Pembatalan FIFA Forward Enterprise tidak mengakhiri sorotan terhadap perdebatan penjualan saham Piala Dunia. FIFA kemudian mengumumkan bahwa hubungan kerja dengan Kevin Lamour, Kepala Operasional organisasi itu, berakhir pada 17 Agustus 2026.
Lamour sebelumnya menjadi salah satu suara terbuka yang menolak proyek FFE. Ia menilai rencana tersebut sebagai komersialisasi sepak bola yang berlebihan dan tidak seharusnya diteruskan.
FIFA menyampaikan kabar berakhirnya masa kerja Lamour melalui pernyataan resmi. Organisasi itu hanya menyatakan bahwa hubungan kerja kedua pihak telah berakhir pada tanggal tersebut.
Pernyataan FIFA juga berisi apresiasi terhadap Lamour atas kontribusinya selama dua tahun. Tidak ada penjelasan spesifik mengenai alasan di balik pengakhiran hubungan kerja itu.
Keberatan terhadap Penjualan Saham Piala Dunia
FFE dikaitkan dengan wacana Presiden FIFA Gianni Infantino untuk menjual saham Piala Dunia. Usulan itu menjadi penting karena menyangkut salah satu aset terbesar dalam pengelolaan lembaga sepak bola dunia.
Dalam pemungutan suara yang melibatkan 211 anggota FIFA, rencana tersebut tidak meraih dukungan mayoritas. Banyak federasi anggota menyatakan penolakan terhadap gagasan penjualan saham itu.
FFE akhirnya resmi dibatalkan setelah menghadapi keberatan yang luas. Hasil tersebut menunjukkan bahwa rencana komersial tersebut tidak memperoleh penerimaan yang cukup di antara anggota FIFA.
Lamour berada di antara pihak yang mengkritik kelanjutan proyek tersebut secara terbuka. Penolakannya menjadi perhatian karena datang dari pejabat operasional dalam struktur FIFA sendiri.
Lamour Menilai Proyek Tidak Layak Diteruskan
Dalam pernyataan yang dikutip AP News, Lamour menyebut proyek itu sebagai “proyekan satu orang.” Ia menyerukan agar para pemimpin politik sepak bola mengambil keputusan yang tepat.

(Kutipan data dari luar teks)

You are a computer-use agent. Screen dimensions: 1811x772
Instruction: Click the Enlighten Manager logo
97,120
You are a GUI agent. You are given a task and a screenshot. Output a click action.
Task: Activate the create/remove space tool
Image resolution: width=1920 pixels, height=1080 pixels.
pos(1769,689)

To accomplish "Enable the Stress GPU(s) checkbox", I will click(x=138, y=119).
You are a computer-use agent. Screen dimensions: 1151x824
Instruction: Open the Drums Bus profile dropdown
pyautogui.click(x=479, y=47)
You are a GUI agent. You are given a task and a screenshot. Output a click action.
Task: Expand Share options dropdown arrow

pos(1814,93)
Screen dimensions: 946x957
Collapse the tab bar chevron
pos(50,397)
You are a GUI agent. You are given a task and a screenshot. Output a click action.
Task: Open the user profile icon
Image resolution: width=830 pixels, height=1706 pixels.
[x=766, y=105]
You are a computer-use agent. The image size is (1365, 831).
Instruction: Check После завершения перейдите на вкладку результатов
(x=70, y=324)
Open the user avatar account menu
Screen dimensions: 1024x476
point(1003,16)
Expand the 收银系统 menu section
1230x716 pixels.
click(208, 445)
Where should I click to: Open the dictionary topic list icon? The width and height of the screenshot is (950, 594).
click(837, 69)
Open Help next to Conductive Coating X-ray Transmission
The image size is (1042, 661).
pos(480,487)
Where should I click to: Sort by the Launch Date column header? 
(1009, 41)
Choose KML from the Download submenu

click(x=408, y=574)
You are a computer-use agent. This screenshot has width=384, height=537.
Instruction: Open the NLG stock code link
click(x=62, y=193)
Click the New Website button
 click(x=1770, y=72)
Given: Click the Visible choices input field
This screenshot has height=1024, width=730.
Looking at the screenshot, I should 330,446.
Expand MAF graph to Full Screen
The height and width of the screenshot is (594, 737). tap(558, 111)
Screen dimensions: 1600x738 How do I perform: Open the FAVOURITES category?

“Proyek ini bukan hanya tidak boleh dilanjutkan… tetapi sekarang saatnya bagi para pemimpin politik sepakbola untuk mengajukan pertanyaan yang tepat kepada diri mereka sendiri dan membuat keputusan yang tepat,” kata Lamour. Pernyataan tersebut menegaskan kritiknya pada arah proyek FFE.
Lamour juga secara terbuka membahas kemungkinan dampak kritik itu terhadap pekerjaannya. Ia menyatakan siap menerima hasil apa pun apabila penolakannya berujung pada kehilangan jabatan.
“Dan apabila kritik ini berarti saya harus kehilangan pekerjaan, maka biarlah,” tambah Lamour. “Saya akan memahami dan menghormati keputusan itu, setidaknya saya bisa tidur nyenyak malam ini.”
Kutipan tersebut kembali mendapat perhatian setelah pengumuman FIFA pada 17 Agustus 2026. Kendati demikian, FIFA tidak menyatakan secara langsung bahwa kritik terhadap FFE menjadi alasan berakhirnya masa kerja Lamour.
Sorotan terhadap Dinamika Internal FIFA
Kasus ini memperlihatkan bahwa pembatalan suatu proyek belum tentu mengakhiri dampak dari perdebatan yang menyertainya. Perbedaan pandangan mengenai komersialisasi sepak bola masih menempatkan tata kelola FIFA dalam sorotan.
Penolakan mayoritas anggota terhadap FFE menunjukkan bahwa keberatan tidak hanya datang dari satu pihak. Persoalan penjualan saham Piala Dunia telah berkembang menjadi isu yang menyentuh arah pengelolaan aset organisasi.
Peristiwa tersebut juga muncul menjelang pencalonan kembali Gianni Infantino untuk periode keempatnya. Pemilihan Presiden FIFA dijadwalkan berlangsung pada Maret 2027.
Dengan FFE yang sudah dibatalkan, berakhirnya masa kerja Lamour tetap meninggalkan perhatian terhadap ruang perbedaan pandangan di tubuh FIFA. Pengumuman resmi FIFA sejauh ini tetap terbatas pada konfirmasi pengakhiran kerja sama dan penghargaan atas pengabdiannya.